Bulk loading operations at Base Resources' Likoni Port facility continued to 
run smoothly, dispatching more than 116kt of ilmenite and rutile during the 
quarter (178kt last quarter).  Containerised shipments of rutile and zircon 
through the Mombasa Port proceeded according to plan. 
 
SUMMARY OF UNIT COSTS               Sept 2016   Dec 2016    Mar 2017    June 2017   Sept 2017 
& REVENUE PER TONNE (US$)            Quarter     Quarter     Quarter     Quarter     Quarter 
 
Unit operating costs per tonne         $77         $84         $87         $96         $90 
produced 
 
Unit cost of goods sold per tonne      $90        $106        $111        $103        $102 
sold 
 
Unit revenue per tonne of product     $200        $250        $258        $297        $271 
sold 
 
Revenue: Cost of goods sold ratio      2.2         2.4         2.3         2.9         2.7 
 
Total operating costs were lower than last quarter (due to the prior quarter 
including recognition of typical end of financial year costs) which, with 
similar production volumes, resulted in a lower unit operating cost of US$90 
per tonne produced (rutile, ilmenite, zircon and zircon low grade) (US$96 per 
tonne last quarter).  Cost of goods sold of US$102 per tonne sold (operating 
costs, adjusted for stockpile movements, and royalties) were in line with last 
quarter. 
 
Revenue per tonne of product sold varies significantly each quarter, with the 
number of bulk rutile sales during that quarter being the primary factor.  In a 
normal year, there are usually seven or eight bulk rutile sales of 
approximately 10kt each, which means any given quarter will typically contain 
either one or two of these sales.  As annual rutile sales account for 
approximately 40% of revenue but only 15% of volume, the number of bulk rutile 
sales in a quarter has a significant bearing on revenue, but not sales volume. 

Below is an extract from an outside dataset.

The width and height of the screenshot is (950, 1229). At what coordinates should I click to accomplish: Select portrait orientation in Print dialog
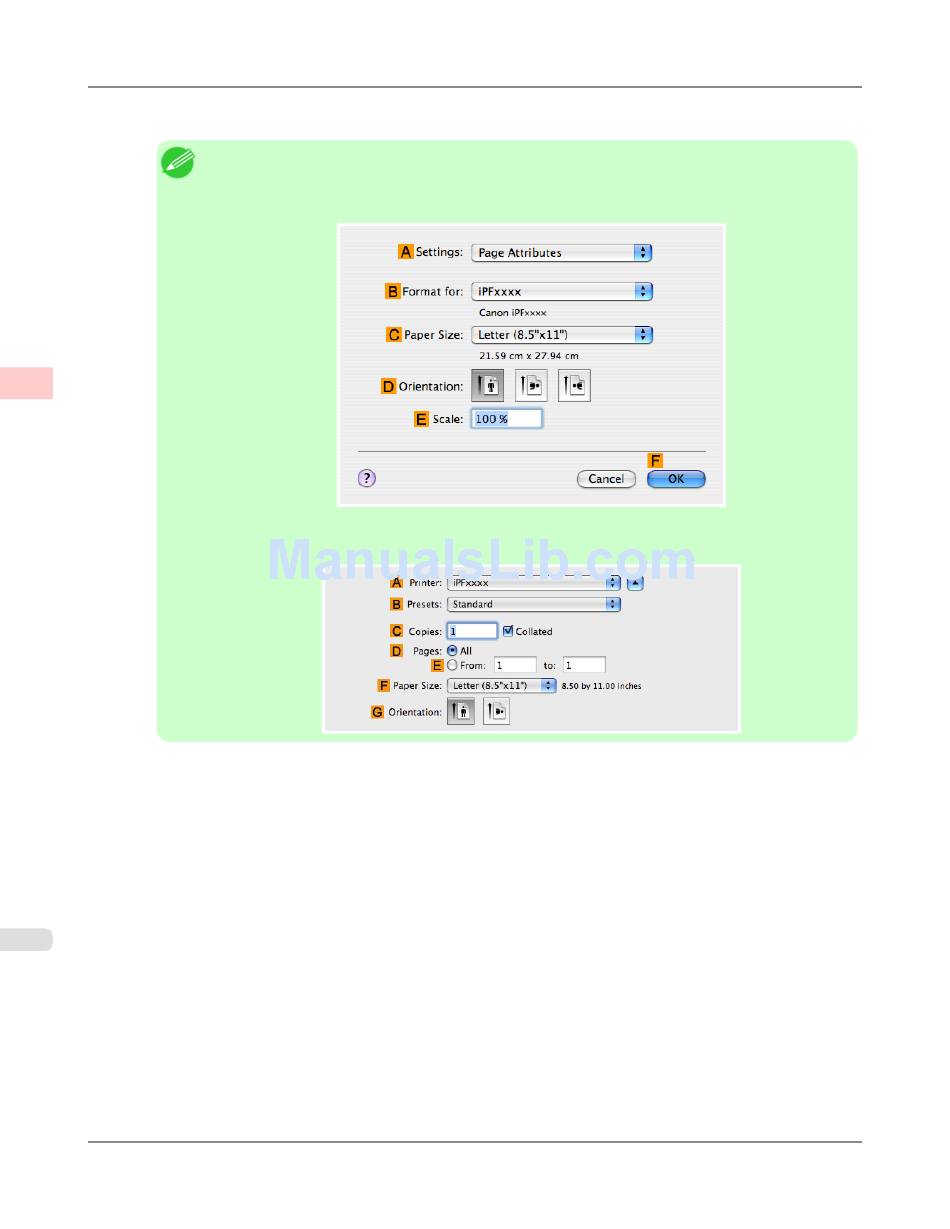click(461, 711)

The September quarter had only one bulk rutile sale taking total rutile sales 
to 12.6kt, lower than the prior quarter's 27.8kt total rutile sales due to 
shipment timing.  When combined with the reduced ilmenite price and higher 
zircon prices achieved in the quarter, the average revenue per tonne decreased 
to US$271 per tonne (US$297 last quarter). 
 
KWALE PHASE 2 MINE OPTIMISATION PROJECT 
 
To counter declining ore grades expected from mid-2018 onwards, and to fully 
exploit the increase in MSP capacity now available, the Board approved, in May 
2017, the implementation of the Kwale Phase 2 ("KP2") Project (refer to the 
announcement on 23rd May 2017(3)). 
 
[Note (3):   Refer to announcement "Board approves Kwale Phase 2 mine 
optimisation project to deliver enhanced economics" released on 23rd May 2017, 
which is available at http://www.baseresources.com.au/investor-centre/ 
asx-releases/ or through Base Resources' AIM Rule 26 web page.] 
 
The KP2 Project aims to maximise HMC feed to the MSP, and therefore maintain 
final production volumes at around current levels for the remaining life of 
mine, by increasing mining rates as ore grade declines.  This will be achieved 
through increasing the hydraulic mining capacity to three 800tph HMUs, while 
gradually phasing out the existing dozer trap mining unit ("DMU").  The 
combined mining rate will therefore increase to 2,400tph, representing an 
uplift of 60% compared to the 1,501tph achieved in the current quarter.  The 
WCP and water supply infrastructure are being upgraded in parallel to 
accommodate the higher mining rates. 
 
Construction is on track for completion in the June quarter of 2018.  The 
implementation schedule will see the second and third 800tph HMUs commissioned 
in the June quarter of 2018.  The three HMUs will ramp up to full capacity 
through the course of 2018, with the DMU gradually being phased out over the 
same period. 
 
Engineering and design work for the transition of mining from the Central Dune 
to the South Dune will commence in mid-2018, with construction completion 
scheduled for the second half of 2019. 
 
FY2018 PRODUCTION GUIDANCE                           Previous FY2018       New FY2018 
                                                      Guidance Range     Guidance Range 
 
Rutile (tonnes)                                      88,000 to 94,000       no change 
 
Ilmenite (tonnes)                                   400,000 to 430,000 420,000 to 450,000 
 
Zircon (tonnes)                                      32,000 to 37,000   33,000 to 38,000 
 
Zircon contained in zircon low grade (tonnes)         1,500 to 2,500        no change 
 
The above production guidance is based on the following assumptions for FY2018: 
 
  * Mining of 10.6Mt (previously 10.2Mt) at an average HM grade of 7.50% 
    (previously 7.32%), all from Ore Reserves(4). 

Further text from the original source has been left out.